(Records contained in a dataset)

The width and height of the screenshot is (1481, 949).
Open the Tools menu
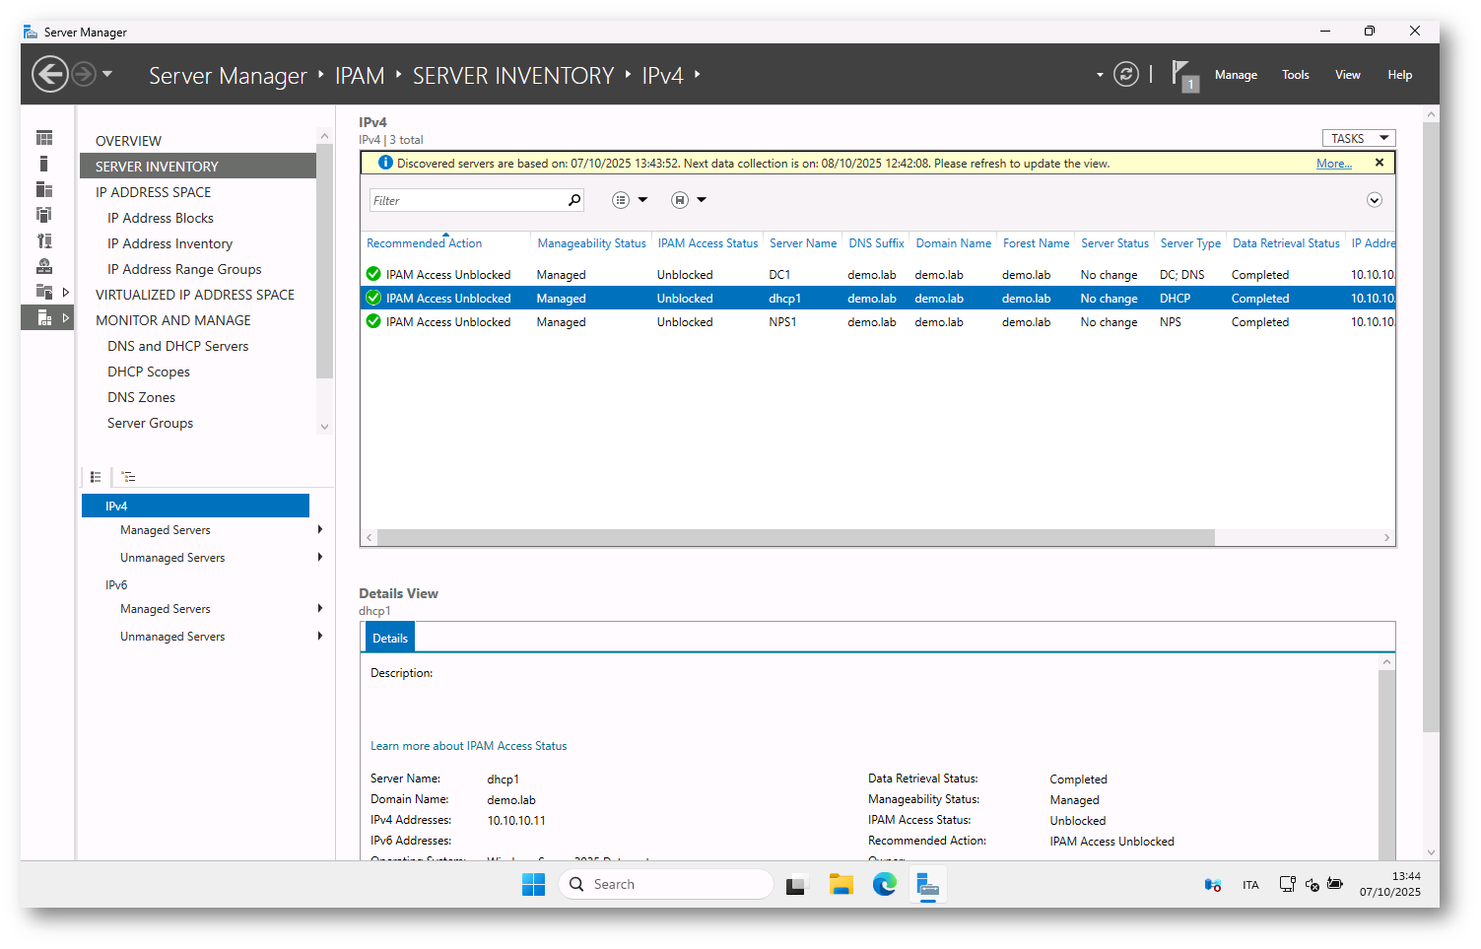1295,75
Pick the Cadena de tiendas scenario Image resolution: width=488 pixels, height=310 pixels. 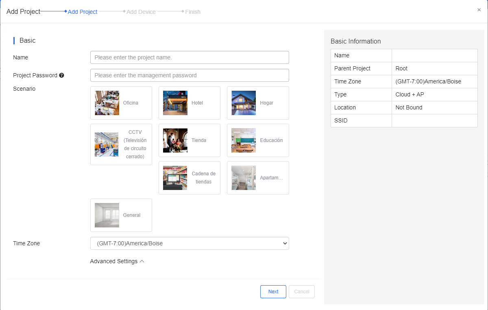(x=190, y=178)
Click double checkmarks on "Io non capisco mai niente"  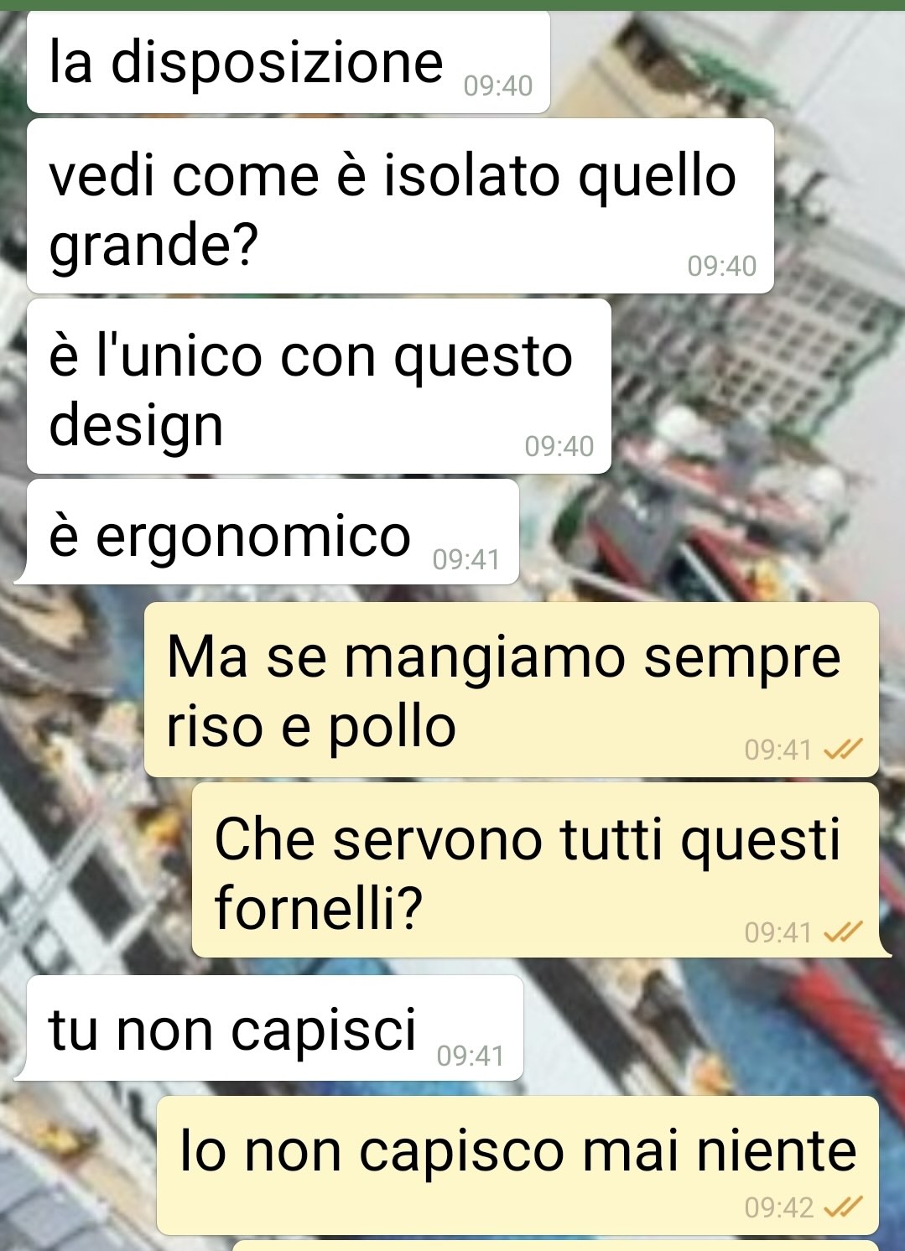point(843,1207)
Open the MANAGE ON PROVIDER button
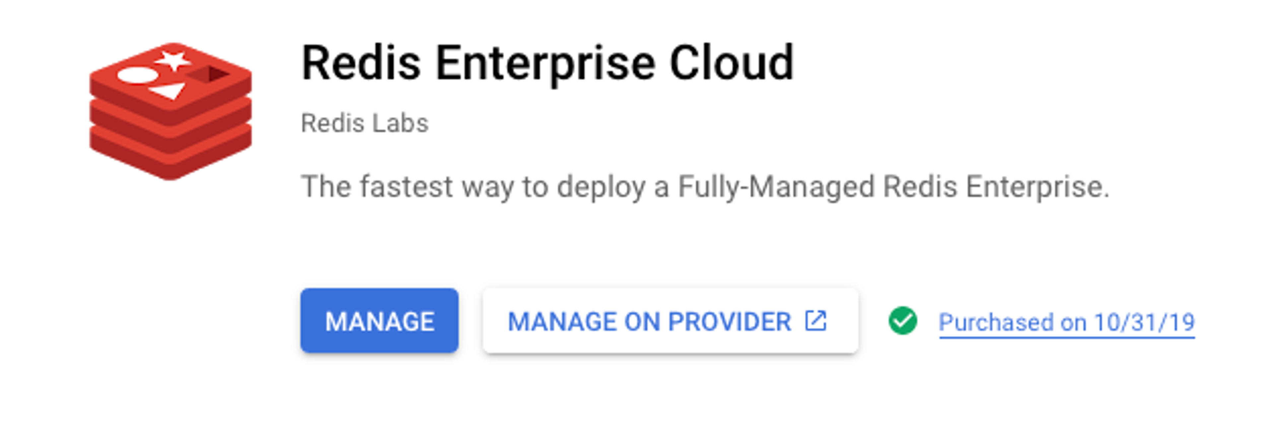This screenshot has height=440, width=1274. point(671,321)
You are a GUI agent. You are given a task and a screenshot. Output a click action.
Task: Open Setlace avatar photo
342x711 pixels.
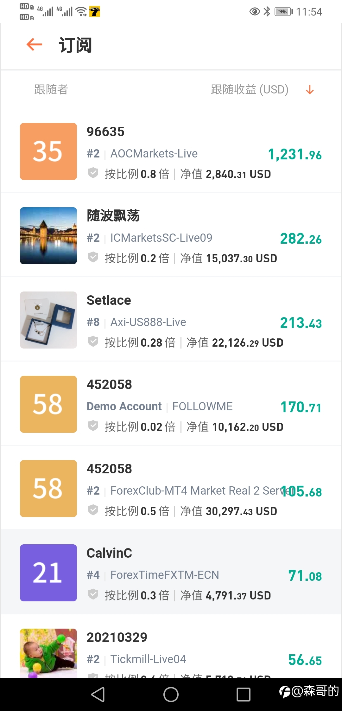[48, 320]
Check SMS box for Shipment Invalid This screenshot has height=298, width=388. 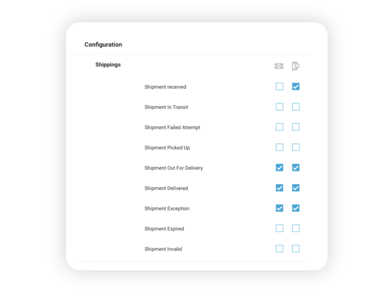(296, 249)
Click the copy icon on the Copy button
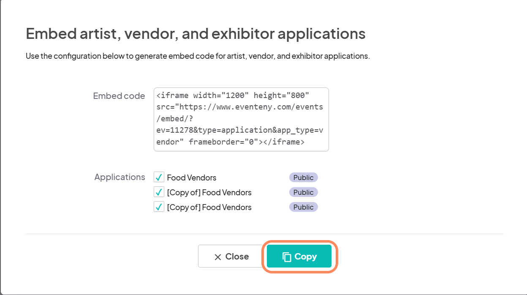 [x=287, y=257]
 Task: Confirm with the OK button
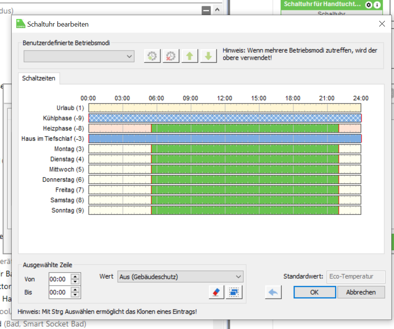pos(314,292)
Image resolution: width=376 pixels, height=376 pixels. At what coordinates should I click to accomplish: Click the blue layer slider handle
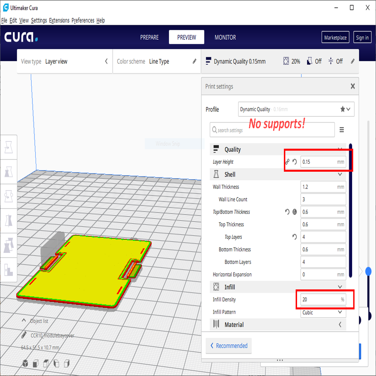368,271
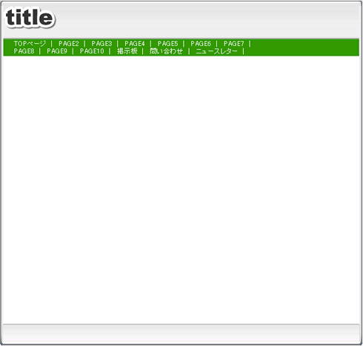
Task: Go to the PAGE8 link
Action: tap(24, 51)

TASK BRIEF: Beginning with the line that contains "Task: Confirm with the OK button", repeat every remaining line of the data exactly, the last line included, and omit pictures.

SOLUTION:
 Task: Confirm with the OK button
pos(314,292)
Image resolution: width=376 pixels, height=376 pixels. At what coordinates should I click to accomplish: Click the blue layer slider handle
368,271
Task: Go to the PAGE8 link
Action: tap(24, 51)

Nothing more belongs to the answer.